If you really understand how the color spaces work, you'll see that that's technically nonsense. Yes, it makes perfect sense to a layman, but good luck coding it!
For example, where you see "orange", a computer only sees numbers:
- RGB: Red = 100%, Green = 50%, Blue = 0%
- HSV: Hue = 30deg, Saturation = 100%, Value = 100%
- YCrCb: Luminance = 57%, Chrominance_Red = 27%, Chrominance_Blue = -31%
This is using the BT.709 standard for YCrCb. Other standards exist too, which give slightly different results.
- If you've somehow encoded some other information in the RGB channel values because those are the most accessible for you or because our eyes see that directly, then of course you'll want to use that.
- If you're looking for a specific color in a scene, regardless of lighting, then HSV or something similar might be good. RGB is terrible for that.
- YCrCb is often used in broadcast because it provides the brightness directly and the color separate from that. Once that exists, the two sets of information can be encoded differently, to preserve the brightness more than the color. (this was even true in analog TV, to be backwards-compatible with black-and-white sets) OBS's default is NV12, which is a specific version of this.
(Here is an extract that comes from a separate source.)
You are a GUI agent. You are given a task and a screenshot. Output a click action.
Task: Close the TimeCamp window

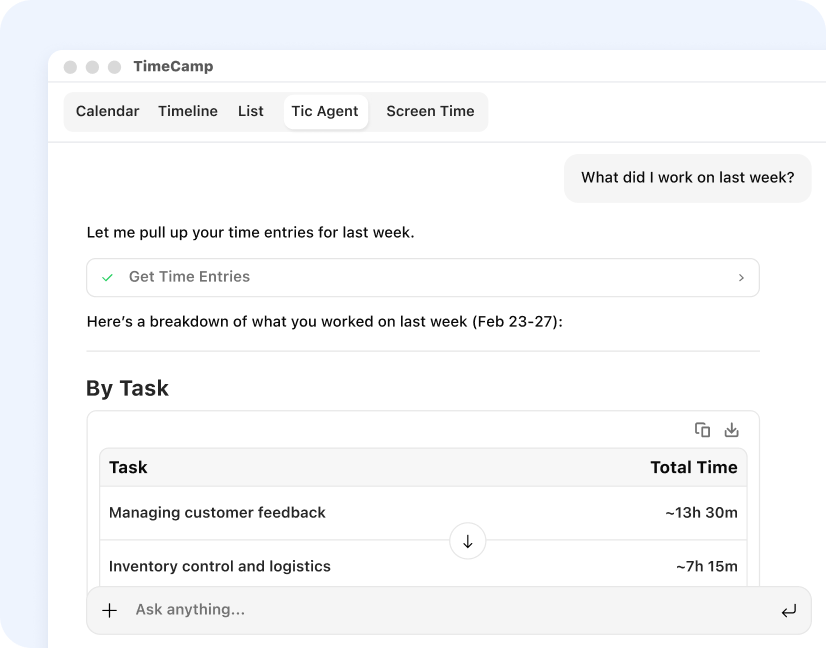point(70,67)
If you're detecting something related to the details of broadcast, then you'll probably want to use this one.
Etc.
The different color spaces don't really matter as much for picking the color to start with, as the software can easily do that conversion. The trouble comes in specifying the tolerance. It's completely different, for just one example, to specify a color in a scene as range of Red, a range of Green, and a range of Blue, than it is to specify a range of Hue, and completely ignore the Saturation and Value.